La médiocrité de l’éducation nationale est la cause profonde du sous-développement des Comores

Les quatre dragons rouge Asiatiques ont commencé d’abord par l’éducation nationale et l’enseignement supérieur, pour démarrer leur développement. C’est ainsi que la Taiwan et la Corée du Sud sont parmi les pays asiatiques auxquels s’en sortent mieux. Il n’y a donc,pas  un développement sans une éducation digne de ce nom.

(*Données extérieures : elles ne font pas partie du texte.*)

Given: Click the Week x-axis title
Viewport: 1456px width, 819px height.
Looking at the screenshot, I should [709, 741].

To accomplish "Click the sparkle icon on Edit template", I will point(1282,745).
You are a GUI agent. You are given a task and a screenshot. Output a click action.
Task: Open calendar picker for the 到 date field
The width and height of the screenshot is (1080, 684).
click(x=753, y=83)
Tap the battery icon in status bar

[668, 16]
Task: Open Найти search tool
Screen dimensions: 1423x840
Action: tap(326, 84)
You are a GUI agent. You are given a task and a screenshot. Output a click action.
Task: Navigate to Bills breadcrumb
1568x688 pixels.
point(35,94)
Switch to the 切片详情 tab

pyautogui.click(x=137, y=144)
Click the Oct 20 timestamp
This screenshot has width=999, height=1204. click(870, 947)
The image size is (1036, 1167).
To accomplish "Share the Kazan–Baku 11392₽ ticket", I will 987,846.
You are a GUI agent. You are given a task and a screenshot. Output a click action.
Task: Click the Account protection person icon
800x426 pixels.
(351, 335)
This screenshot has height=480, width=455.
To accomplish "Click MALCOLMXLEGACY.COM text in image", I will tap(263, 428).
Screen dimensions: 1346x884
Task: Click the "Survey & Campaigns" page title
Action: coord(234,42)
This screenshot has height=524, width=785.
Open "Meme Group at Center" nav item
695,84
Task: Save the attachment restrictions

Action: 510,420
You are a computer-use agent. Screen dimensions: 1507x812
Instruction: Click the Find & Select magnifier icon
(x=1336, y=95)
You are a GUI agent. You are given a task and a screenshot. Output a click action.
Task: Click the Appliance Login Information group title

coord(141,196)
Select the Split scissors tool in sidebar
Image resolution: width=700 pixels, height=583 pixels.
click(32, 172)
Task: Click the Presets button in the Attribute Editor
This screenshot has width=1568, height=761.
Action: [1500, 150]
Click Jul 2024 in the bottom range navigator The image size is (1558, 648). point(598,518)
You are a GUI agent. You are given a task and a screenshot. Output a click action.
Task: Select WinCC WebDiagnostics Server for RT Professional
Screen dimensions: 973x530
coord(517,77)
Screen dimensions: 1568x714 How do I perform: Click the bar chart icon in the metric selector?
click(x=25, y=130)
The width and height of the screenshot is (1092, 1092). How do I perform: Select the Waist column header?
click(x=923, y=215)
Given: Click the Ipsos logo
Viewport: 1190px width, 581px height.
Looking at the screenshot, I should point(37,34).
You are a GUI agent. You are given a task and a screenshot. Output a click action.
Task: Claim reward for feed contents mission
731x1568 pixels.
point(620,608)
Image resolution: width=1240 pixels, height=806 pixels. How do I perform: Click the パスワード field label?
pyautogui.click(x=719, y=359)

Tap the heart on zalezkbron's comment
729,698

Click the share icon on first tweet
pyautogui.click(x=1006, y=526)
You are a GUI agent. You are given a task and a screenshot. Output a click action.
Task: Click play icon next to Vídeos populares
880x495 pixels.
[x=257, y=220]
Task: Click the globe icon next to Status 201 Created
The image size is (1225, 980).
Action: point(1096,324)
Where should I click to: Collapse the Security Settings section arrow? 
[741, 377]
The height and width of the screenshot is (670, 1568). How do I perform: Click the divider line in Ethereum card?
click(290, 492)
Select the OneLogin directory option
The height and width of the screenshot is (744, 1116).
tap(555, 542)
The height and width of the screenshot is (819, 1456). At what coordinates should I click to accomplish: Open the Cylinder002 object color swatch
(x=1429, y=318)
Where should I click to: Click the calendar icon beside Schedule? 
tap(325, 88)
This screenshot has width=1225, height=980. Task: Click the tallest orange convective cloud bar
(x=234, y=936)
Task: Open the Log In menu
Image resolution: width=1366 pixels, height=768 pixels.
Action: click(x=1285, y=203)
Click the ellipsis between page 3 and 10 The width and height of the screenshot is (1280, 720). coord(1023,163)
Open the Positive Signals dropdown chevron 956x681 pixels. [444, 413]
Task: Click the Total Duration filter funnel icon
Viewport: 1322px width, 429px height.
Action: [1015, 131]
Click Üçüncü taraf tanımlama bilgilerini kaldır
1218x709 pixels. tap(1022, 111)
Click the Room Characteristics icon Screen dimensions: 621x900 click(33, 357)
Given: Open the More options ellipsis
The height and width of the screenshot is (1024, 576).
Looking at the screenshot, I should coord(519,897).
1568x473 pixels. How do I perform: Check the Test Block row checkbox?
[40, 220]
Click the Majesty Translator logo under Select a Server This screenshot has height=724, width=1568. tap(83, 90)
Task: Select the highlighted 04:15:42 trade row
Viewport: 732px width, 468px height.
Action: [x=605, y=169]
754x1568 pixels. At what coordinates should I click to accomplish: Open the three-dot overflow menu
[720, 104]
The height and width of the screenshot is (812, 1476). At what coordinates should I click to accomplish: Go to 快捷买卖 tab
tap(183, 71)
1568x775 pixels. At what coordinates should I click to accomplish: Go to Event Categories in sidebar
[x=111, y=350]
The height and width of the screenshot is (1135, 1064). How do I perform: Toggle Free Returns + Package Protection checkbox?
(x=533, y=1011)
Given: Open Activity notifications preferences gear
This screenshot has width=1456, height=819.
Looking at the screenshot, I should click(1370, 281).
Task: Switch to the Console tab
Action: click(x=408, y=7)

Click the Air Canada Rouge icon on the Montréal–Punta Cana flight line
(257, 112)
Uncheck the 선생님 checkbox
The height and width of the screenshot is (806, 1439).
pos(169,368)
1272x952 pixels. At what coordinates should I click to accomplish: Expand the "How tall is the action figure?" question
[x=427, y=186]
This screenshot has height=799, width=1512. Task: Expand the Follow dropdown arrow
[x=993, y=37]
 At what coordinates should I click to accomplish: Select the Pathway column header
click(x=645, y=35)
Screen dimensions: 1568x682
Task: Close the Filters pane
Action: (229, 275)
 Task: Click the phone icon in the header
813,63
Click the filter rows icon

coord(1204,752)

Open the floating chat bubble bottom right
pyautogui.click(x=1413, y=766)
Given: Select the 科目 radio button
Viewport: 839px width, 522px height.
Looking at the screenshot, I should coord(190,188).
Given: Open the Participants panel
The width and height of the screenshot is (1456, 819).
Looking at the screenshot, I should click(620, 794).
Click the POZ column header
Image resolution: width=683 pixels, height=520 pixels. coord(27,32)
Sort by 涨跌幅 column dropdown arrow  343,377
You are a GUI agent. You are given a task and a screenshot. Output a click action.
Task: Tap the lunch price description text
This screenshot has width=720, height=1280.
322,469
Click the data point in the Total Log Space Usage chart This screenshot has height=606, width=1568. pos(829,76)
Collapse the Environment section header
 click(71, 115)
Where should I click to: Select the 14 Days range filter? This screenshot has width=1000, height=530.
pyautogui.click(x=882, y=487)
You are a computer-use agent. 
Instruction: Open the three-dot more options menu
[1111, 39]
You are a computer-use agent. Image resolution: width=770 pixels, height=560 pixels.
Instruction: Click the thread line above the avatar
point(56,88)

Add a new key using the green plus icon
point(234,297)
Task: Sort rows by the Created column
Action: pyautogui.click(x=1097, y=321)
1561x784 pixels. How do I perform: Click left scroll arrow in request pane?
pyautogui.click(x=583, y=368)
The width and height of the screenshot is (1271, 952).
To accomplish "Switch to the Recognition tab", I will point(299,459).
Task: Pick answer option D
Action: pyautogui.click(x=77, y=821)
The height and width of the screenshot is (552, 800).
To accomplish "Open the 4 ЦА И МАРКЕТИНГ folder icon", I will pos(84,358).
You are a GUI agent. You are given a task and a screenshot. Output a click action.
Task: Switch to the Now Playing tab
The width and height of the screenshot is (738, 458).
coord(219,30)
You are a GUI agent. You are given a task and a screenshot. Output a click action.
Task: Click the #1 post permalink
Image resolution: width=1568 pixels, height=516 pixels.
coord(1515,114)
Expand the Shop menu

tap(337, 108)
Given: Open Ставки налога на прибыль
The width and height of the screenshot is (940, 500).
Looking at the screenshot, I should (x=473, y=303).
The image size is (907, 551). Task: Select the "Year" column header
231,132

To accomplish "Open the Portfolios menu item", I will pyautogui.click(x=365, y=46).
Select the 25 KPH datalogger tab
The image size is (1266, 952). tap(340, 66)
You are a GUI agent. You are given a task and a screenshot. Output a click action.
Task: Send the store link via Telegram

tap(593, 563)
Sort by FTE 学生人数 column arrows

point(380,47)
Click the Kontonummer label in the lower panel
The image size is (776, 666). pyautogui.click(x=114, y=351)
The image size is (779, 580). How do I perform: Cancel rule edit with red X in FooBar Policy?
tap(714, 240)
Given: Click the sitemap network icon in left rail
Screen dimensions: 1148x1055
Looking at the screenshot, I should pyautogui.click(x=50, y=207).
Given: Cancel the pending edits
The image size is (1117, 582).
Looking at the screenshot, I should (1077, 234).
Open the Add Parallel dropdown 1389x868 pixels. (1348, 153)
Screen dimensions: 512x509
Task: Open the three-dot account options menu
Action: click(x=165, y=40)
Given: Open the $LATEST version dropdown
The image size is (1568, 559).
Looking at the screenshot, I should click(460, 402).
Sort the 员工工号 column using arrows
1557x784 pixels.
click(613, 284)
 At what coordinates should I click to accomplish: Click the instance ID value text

 Or, aux Comores l’éducation nationale et l’enseignement supérieur sont médiocres. Plusieurs raisons majeures expliquent cette bassesse et cette piètre qualité de ces deux institutions :

D’adord, la formation des enseignants et les professeurs qui enseignent à l’Université. Leur manière d’enseigner doit être revue rapidement. Car, il est urgent de sauver l’avenir du pays. D’ailleurs, nous savons très bien que le pays pourrait tout perdre à condition de conserver tous ces scientifiques, avocats, artistes et industriels. C’est pour quoi Fourrier le phalanstère a dit dans cette même optique que la France peut tout perdre sauf ses  scientifiques.
 Par ailleurs, Azali cherche tous les moyens pour rester au pouvoir.Car, il sait pertinemment qu’il est    face à des affamés éhontés. Ceux ci ne pensent qu’une seule chose, c’est se trouver sur un feuteil ministériel. C’est le cas de Msaidie, le parti ridja, Mouigni Baraka et le ministre de la jeunesse auquel cherche à consolider son poste.
 Sachez que les résultats du baccalauréat de cette année sont lamentable. Et personne ne pose pas les bonnes questions. Mais, le débat se focalise sur les assises. Et pourtant, les étudiants Comoriens auxquels se trouvent dans les différentes universités externes et internes souffrent énormément. Le pire ce que, les meilleurs de tous les meilleurs des bacheliers Comoriens n’arrivent pas aller au bout de leurs études. Et ceux qui y’arrivent font plus d’année que les autres. 
Alors, l’inquiétude demeure et le pays pénètre dans une zone d’incertitude. Il faut que la raison doit l’emporter sur l’ignorance. 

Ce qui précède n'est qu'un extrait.